Prunus domestica L. has green leaves, whereas Prunus cerasifera Ehrh. var. atropurpurea has red leaves due to the presence of mesophyll anthocyanins. We compared morphological and photosynthetic characteristics of leaves of these species, which were sampled from shoots grafted in pairs on P. domestica rootstocks, each pair comprising one shoot of each species. Two hypotheses were tested: (1) anthocyanins protect red leaves against photoinhibition; and (2) red leaves display shade characteristics because of light attenuation by anthocyanins. Parameters were measured seasonally, during a period of increasing water stress, which caused a similar drop in shoot water potential in each species. As judged by predawn measurements of maximum PSII yield, chronic photoinhibition did not develop in either species and, despite the anthocyanic screen, the red leaves of P. cerasifera displayed lower light-adapted PSII yields and higher non-photochemical quenching than the green leaves of P. domestica. Thus, it appears that, in this system, anthocyanins afford little photoprotection. As predicted by the shade acclimation hypothesis, red leaves were thinner and had a lower stomatal frequency, area- based CO₂ assimilation rate, apparent carboxylation efficiency and chlorophyll a:b ratio than green leaves.

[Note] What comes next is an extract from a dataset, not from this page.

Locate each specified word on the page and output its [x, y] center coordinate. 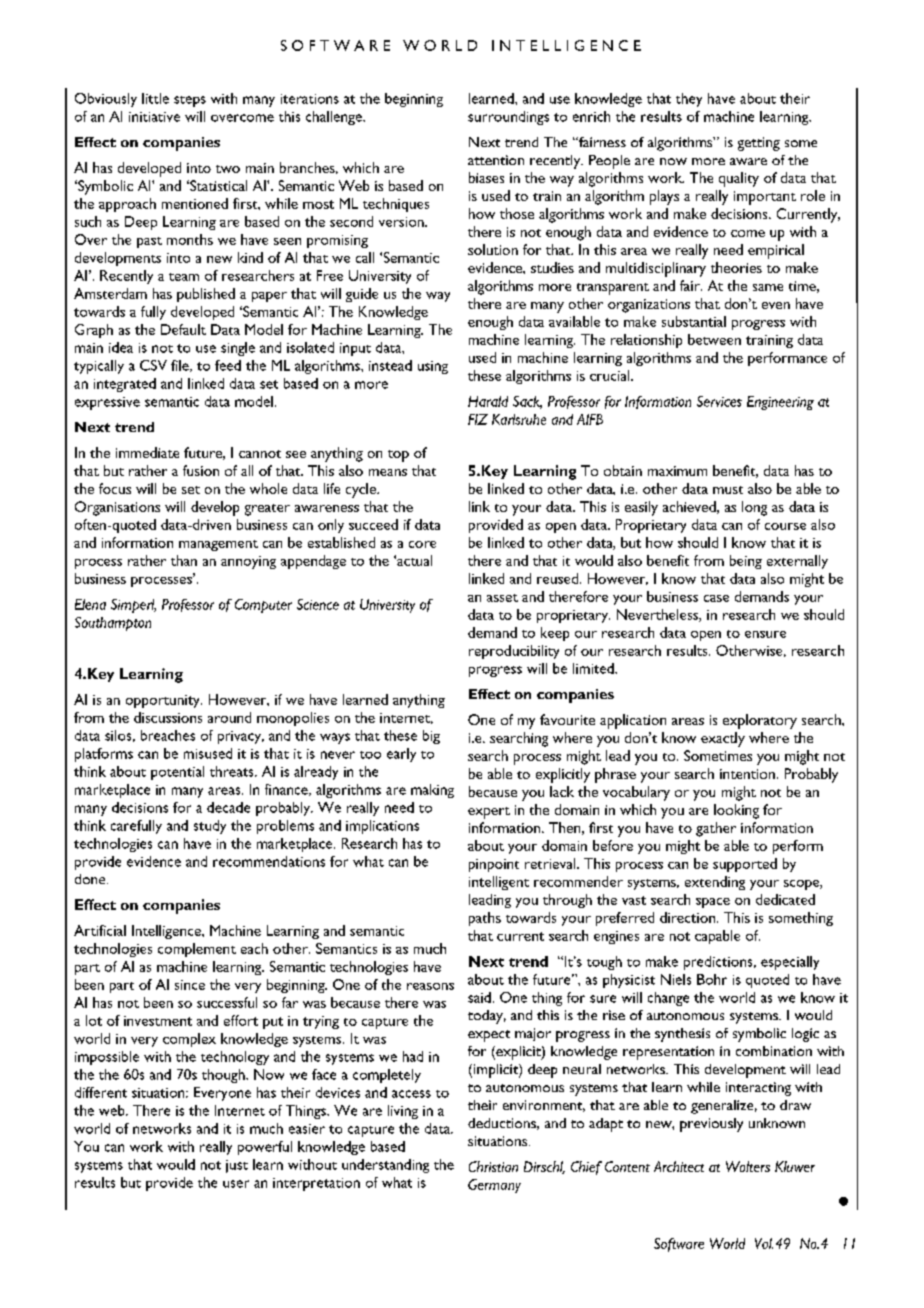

However, red leaves were similar to green leaves in conductivity to water vapor diffusion, dry-mass-based chlorophyll concentrations and carotenoid:chlorophyll ratios. The data for red leaves indicate adaptations to a green-depleted, red-enriched shade, rather than a neutral or canopy-like shade. Thus, green light attenuation by anthocyanins may impose a limitation on leaf thickness. Moreover, the selective depletion of light at wavelengths that are preferentially absorbed by PSII and chlorophyll b may lead to adjustments in chlorophyll pigment ratios to compensate for the uneven spectral distribution of internal light. The apparent photosynthetic cost associated with lost photons and reduced leaf thickness, and the absence of a photoprotective advantage, suggest that there are other, yet to be identified, benefits for permanently anthocyanic leaves of P. cerasifera.

Keywords: chlorophyll fluorescence, CO₂ assimilation, internal light environment, non-photochemical quenching, photoprotection, pigments, PSII yield, red leaves.